Uma jovem estava à porta do elevador, esperando-o, quando
apareceu a sua vizinha. Cumprimentaram-se e, puxando conversa, a jovem comentou:
– Vou rezar o terço de Nossa Senhora.
A vizinha perguntou-lhe:
– A qual delas? Vocês inventaram tantas…
A jovem manteve a calma, ofereceu a Deus aquele momento e,
depois, explanou:
– Vizinha, você tem o seu nome. Mas como é que a sua filha a
chama?
Antes que a vizinha respondesse, a jovem continuou:
– Chama-lhe «mãe». E a sua neta chama-lhe «avó». O seu marido
chama-lhe «meu bem», «amor» ou, quem sabe, por alguma alcunha carinhosa. Para
mim, você é a minha «vizinha». Para o administrador do prédio, é a «inquilina do
602». Os seus pais chamavam-lhe «minha querida filha»…
O elevador chegou e elas desceram juntas. A jovem ainda
lembrou à vizinha o médico, que a tratava por a «paciente», o lojista que a
chamava «freguesa», o comerciante que a conhecia por «cliente», etc.
A vizinha ficou visivelmente emudecida com a lição.

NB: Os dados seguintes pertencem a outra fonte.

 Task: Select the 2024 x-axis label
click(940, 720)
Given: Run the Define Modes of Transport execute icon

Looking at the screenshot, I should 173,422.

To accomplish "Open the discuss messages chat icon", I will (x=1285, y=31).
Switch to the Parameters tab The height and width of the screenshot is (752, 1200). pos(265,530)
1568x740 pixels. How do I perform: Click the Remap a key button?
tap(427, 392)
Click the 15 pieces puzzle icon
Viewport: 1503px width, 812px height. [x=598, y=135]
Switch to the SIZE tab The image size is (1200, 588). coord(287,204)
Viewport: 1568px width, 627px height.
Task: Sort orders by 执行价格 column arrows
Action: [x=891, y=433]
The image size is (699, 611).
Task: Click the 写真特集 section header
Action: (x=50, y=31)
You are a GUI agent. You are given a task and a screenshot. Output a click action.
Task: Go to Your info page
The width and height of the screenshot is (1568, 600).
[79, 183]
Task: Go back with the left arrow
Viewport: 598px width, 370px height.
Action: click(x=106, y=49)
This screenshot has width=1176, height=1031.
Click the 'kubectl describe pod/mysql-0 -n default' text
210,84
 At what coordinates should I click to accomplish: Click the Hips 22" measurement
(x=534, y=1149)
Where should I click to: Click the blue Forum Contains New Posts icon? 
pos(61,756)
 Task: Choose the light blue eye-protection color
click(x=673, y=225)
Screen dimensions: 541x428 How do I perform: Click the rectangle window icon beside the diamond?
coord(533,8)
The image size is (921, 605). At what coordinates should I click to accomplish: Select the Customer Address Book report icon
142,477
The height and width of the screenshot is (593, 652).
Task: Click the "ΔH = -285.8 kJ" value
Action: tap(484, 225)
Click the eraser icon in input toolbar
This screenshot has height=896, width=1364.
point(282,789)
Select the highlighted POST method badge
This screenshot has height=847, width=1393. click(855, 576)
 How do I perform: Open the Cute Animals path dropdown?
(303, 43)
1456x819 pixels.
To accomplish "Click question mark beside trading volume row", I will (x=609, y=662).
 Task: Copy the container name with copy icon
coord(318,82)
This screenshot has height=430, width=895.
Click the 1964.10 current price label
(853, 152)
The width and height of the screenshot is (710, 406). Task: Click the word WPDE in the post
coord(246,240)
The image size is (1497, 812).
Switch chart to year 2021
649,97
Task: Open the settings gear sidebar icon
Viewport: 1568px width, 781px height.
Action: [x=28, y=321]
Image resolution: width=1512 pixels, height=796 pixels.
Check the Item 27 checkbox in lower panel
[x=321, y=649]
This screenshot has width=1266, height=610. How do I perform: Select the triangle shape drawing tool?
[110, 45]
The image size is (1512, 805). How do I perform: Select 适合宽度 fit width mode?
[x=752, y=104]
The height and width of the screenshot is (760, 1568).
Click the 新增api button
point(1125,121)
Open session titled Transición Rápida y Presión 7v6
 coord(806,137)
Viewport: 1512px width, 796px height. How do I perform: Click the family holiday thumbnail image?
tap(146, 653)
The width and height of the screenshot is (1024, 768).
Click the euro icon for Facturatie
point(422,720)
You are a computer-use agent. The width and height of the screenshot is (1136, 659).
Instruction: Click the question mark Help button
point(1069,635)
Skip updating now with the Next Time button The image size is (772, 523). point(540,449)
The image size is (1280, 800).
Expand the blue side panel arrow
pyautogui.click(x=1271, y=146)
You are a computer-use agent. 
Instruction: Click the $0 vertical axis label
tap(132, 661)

Ao afastar-se, a jovem concluiu:
– Se você que é a minha vizinha tem tantos títulos, imagine
aquela que é a Mãe de Deus! Em todos os lugares onde o Evangelho é anunciado, as
pessoas que conhecem Maria de Nazaré dão-lhe um nome carinhoso, para lembrar uma
dimensão da relação que mantêm com Ela ou para se referir a bênção que
receberam por meio dela. Maria de Nazaré não muda, ela sempre foi e sempre será
a nossa única e mesma Mãe de Jesus e nossa.
Com um sorriso, a jovem foi rezar o seu terço:
– Ave Maria, a Cheia
de Graça, Aquela com quem o Senhor está, és Bendita entre as mulheres, e
bendito é o fruto do Vosso ventre, Jesus. Santa Maria, Mãe de Deus, sê a nossa Mãe
que nos encaminha para Deus, agora e na hora da nossa morte. Amém.